PETER GEORGE, a 16-year-old Boston resident, gained a new outlook from his job this summer. ``I learned that Boston doesn't care enough,'' he says. For the first time, Peter cares about how his city looks because he has spent the summer working to clean it up. ``It really makes a difference,'' he says of the flowers he and his co-workers planted in various parts of the city.

Along with more than 250 other Massachusetts youths, Peter is a member of the state's Youth Conservation Corps. Groups of young people in six major cities across the state devoted their summer to cleaning up city spaces.

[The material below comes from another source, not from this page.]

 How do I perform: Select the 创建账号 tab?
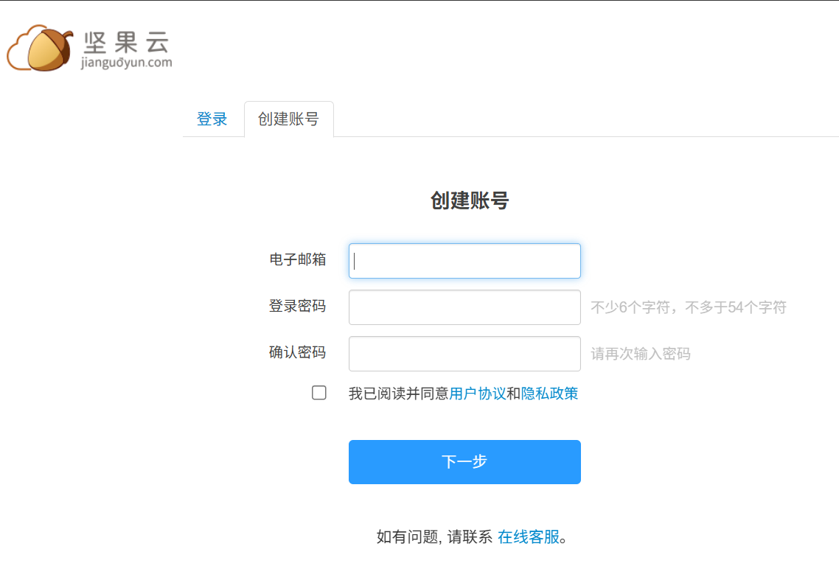click(288, 119)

Funding for the program came from corporations, not taxpayers. ``The number of seasonal workers that we've had in our state forests and parks over the last three years has been cut from about 1,500 workers to around 300 workers,'' says John DeVillars, secretary of environmental affairs for the state. ``So we had a real need to find new ways of maintaining our parks and recreational facilities ....''

The corps members receive $4.25 an hour and work four days a week, devoting Friday to environmental education. Educational outings provide practical information about the environment. Among other activities, the Boston teens analyzed water from Boston Harbor and participated in marine programs at the city's aquarium, according to Anthony Pinn, educational liaison for the program.

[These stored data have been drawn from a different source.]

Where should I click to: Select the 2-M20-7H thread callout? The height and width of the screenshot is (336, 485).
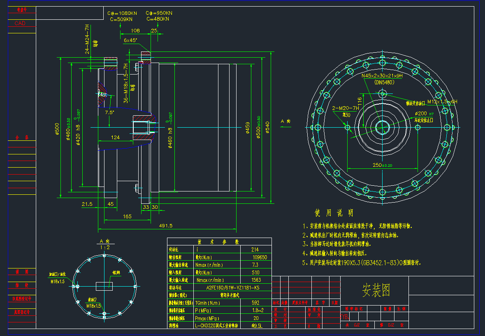(x=344, y=108)
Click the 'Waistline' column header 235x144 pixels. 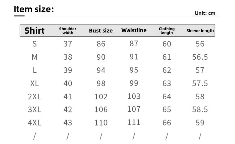coord(134,30)
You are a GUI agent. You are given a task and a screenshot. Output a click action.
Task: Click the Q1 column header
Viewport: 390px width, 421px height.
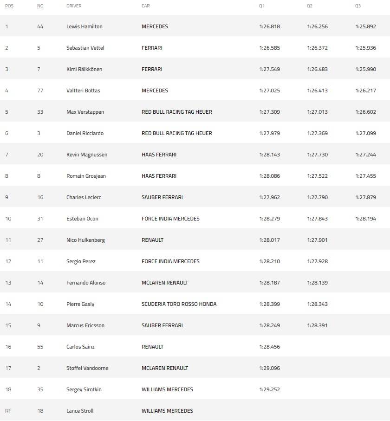[262, 6]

``Environmental education is one of the keys to environmental progress,'' says Mr. DeVillars. ``The more people we can educate about the environment and help train to be responsible stewards of the environment, the further we will advance the environmental movement.''

THE Boston corps members represent a cross section of inner-city life. Quan Nguin is a 16-year-old whose family came from Vietnam to the United States six years ago. The experience this summer has given him a chance ``to get to know black people better.''

Most of the workers are still in high school and are gearing up for some decisions about their future. ``Unfortunately for a lot of young people in an urban area, there isn't a great deal of knowledge about the variety of career opportunities available in the environmental arena,'' says Carole McCarthy, director of SummerWorks for Action for Boston Community Development, the organization that administers the program.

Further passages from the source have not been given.